Il savait que certains d'entre eux ne rentreraient pas à la capitale. Que certains ne reverraient jamais leur famille, qu'ils ne seraient plus jamais rien d'autre que les héros d'Anaëh. Mais les Anëdhels avaient besoin d'eux. Parce que des mages étaient nécessaires à leur défense, ils étaient primordiaux dans un affrontement. Et si l'Académie était loin d'être une école qui formait des combattants, elle était l'une des seule, et sans aucun doute la plus grande, qui formait des mages. Ils en avaient besoin, mais ça, Lòmion ne le voyait pas forcément. Il voulait faire perdurer le savoir, et l'enseignement. Grand bien lui en fasse. Seulement lorsque la plupart de leurs frères auraient péri sous la lame des sombres, qui resterait-il pour transmettre cela ? La connaissance était certes essentielle. Mais les enfants de la Mère l'étaient plus encore. Il fallait voir plus grand, plus large. Les murs de l'Acdémie n'étaient pas le monde, les frontières de la capitale ne définissaient en rien la totalité de la Prime Forêt. Si là n'était pas le rôle du doyen, c'était le sien. Défendre son peuple, et faire en sorte de concilier les attentes et les besoins de chacun. Ce n'était certes pas une mince affaire, mais il allait y arriver. La discussion prit alors un tournant qu'il n'attendait pas.
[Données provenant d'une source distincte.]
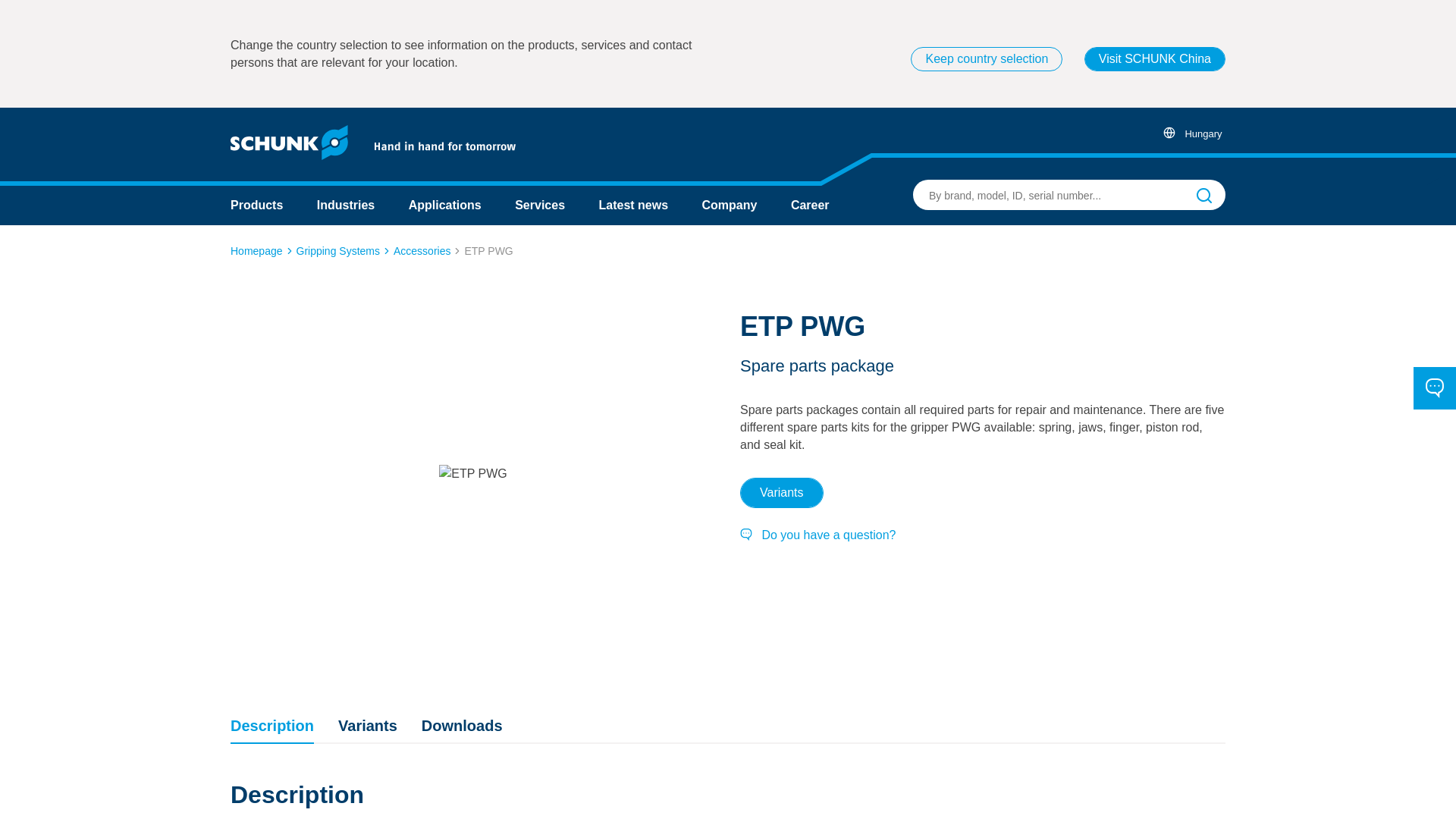
Visit SCHUNK China (1154, 58)
Keep country selection (986, 58)
Products (256, 205)
Given the description of an element on the screen output the (x, y) to click on. 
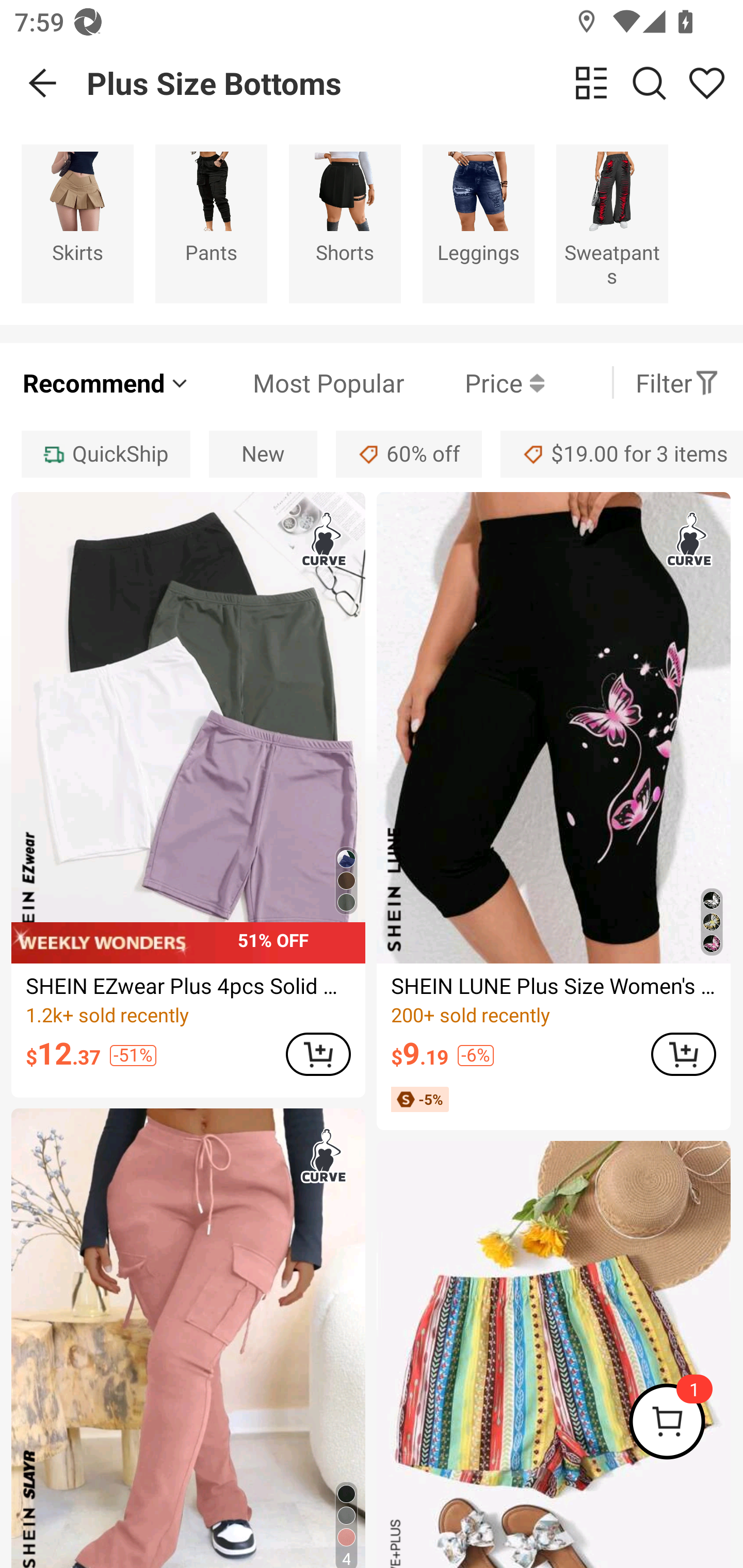
Plus Size Bottoms change view Search Share (414, 82)
change view (591, 82)
Search (648, 82)
Share (706, 82)
Skirts (77, 223)
Pants (211, 223)
Shorts (345, 223)
Leggings (478, 223)
Sweatpants (611, 223)
Recommend (106, 382)
Most Popular (297, 382)
Price (474, 382)
Filter (677, 382)
QuickShip (105, 454)
New (262, 454)
60% off (408, 454)
$19.00 for 3 items (621, 454)
ADD TO CART (318, 1054)
ADD TO CART (683, 1054)
SHEIN Plus Floral And Striped Shorts (553, 1354)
 - Estiam Faerin. Oui, j'ai eu l'occasion de discuter brièvement avec lui, il y a de cela quelques ennéades. Je ne connais pas bien son caractère, mais je vous fait confiance quant à la possibilité qu'il puisse porter plus que ce dont il est capable. Nous avons tous des requêtes plus ou moins égoïste, et si je ne peux prétendre comprendre le lien qui unit un père à son fils, je le garderai tout de même à l'oeil. Je ne peux vous promettre que ce sera le cas lors de la reprise d'Eraïson, parce qu'il fera sans doute partie d'un contingent d'attaquants, alors que je serai dans les dispensaires. Mais je peux vous promettre une chose, Lòmion, c'est que je vous le ramènerai vivant. Je ferai ce qui est en possible pour honorer cette parole, et s'il venait à lui arriver malheur, quelque chose que je ne pourrais fixer par moi même, je porterai le poids de cette responsabilité pour le reste de mes jours.  

A cet instant, Anorn pria Kÿria pour qu'Estiam reste en vie. Pour qu'il ne se tue pas à la tache, et pour qu'il revienne d'Eraïson en un seul morceau. Il était risqué pour lui de faire une telle promesse, mais il se devait de rassurer le doyen. Parce qu'il n'avait pas besoin de lui pour lui retirer encore les mages. Parce qu'il n'avait pas besoin qu'il retienne plus d'élèves qu'il ne l'avait déjà fait. Et parce qu'après tout, il s'agissait de l'avenir de son peuple. La politique était un art bien compliqué, qu'il se devait de manier avec la plus grande prudence.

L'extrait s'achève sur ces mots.